• WHAT TO DO:
Set out every line of the data below as a Markdown table with two columns, "Row" for the row number and "Line" for the line itself, skipping any blank lines.

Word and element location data
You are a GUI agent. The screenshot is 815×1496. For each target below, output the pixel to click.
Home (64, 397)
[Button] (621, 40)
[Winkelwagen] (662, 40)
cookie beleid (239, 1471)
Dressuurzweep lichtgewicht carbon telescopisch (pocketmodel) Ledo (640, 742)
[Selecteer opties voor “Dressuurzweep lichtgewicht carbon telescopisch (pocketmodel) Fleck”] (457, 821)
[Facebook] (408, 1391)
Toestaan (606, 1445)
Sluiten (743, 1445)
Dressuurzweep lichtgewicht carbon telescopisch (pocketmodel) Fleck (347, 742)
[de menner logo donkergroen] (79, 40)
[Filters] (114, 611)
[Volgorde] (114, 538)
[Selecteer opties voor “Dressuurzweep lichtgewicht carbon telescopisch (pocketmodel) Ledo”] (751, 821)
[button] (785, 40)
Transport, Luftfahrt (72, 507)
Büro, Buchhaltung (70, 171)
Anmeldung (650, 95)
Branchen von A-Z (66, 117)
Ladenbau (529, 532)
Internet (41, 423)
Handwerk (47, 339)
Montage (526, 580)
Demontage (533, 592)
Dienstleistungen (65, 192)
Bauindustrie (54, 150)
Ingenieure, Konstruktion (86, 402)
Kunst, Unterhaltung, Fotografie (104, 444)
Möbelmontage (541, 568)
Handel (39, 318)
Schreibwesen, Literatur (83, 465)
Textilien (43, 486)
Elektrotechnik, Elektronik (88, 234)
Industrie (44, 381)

• FULL OUTPUT:
| Row | Line |
|---|---|
| 1 | You are a GUI agent. The screenshot is 815×1496. For each target below, output the pixel to click. |
| 2 | Home (64, 397) |
| 3 | [Button] (621, 40) |
| 4 | [Winkelwagen] (662, 40) |
| 5 | cookie beleid (239, 1471) |
| 6 | Dressuurzweep lichtgewicht carbon telescopisch (pocketmodel) Ledo (640, 742) |
| 7 | [Selecteer opties voor “Dressuurzweep lichtgewicht carbon telescopisch (pocketmodel) Fleck”] (457, 821) |
| 8 | [Facebook] (408, 1391) |
| 9 | Toestaan (606, 1445) |
| 10 | Sluiten (743, 1445) |
| 11 | Dressuurzweep lichtgewicht carbon telescopisch (pocketmodel) Fleck (347, 742) |
| 12 | [de menner logo donkergroen] (79, 40) |
| 13 | [Filters] (114, 611) |
| 14 | [Volgorde] (114, 538) |
| 15 | [Selecteer opties voor “Dressuurzweep lichtgewicht carbon telescopisch (pocketmodel) Ledo”] (751, 821) |
| 16 | [button] (785, 40) |
| 17 | Transport, Luftfahrt (72, 507) |
| 18 | Büro, Buchhaltung (70, 171) |
| 19 | Anmeldung (650, 95) |
| 20 | Branchen von A-Z (66, 117) |
| 21 | Ladenbau (529, 532) |
| 22 | Internet (41, 423) |
| 23 | Handwerk (47, 339) |
| 24 | Montage (526, 580) |
| 25 | Demontage (533, 592) |
| 26 | Dienstleistungen (65, 192) |
| 27 | Bauindustrie (54, 150) |
| 28 | Ingenieure, Konstruktion (86, 402) |
| 29 | Kunst, Unterhaltung, Fotografie (104, 444) |
| 30 | Möbelmontage (541, 568) |
| 31 | Handel (39, 318) |
| 32 | Schreibwesen, Literatur (83, 465) |
| 33 | Textilien (43, 486) |
| 34 | Elektrotechnik, Elektronik (88, 234) |
| 35 | Industrie (44, 381) |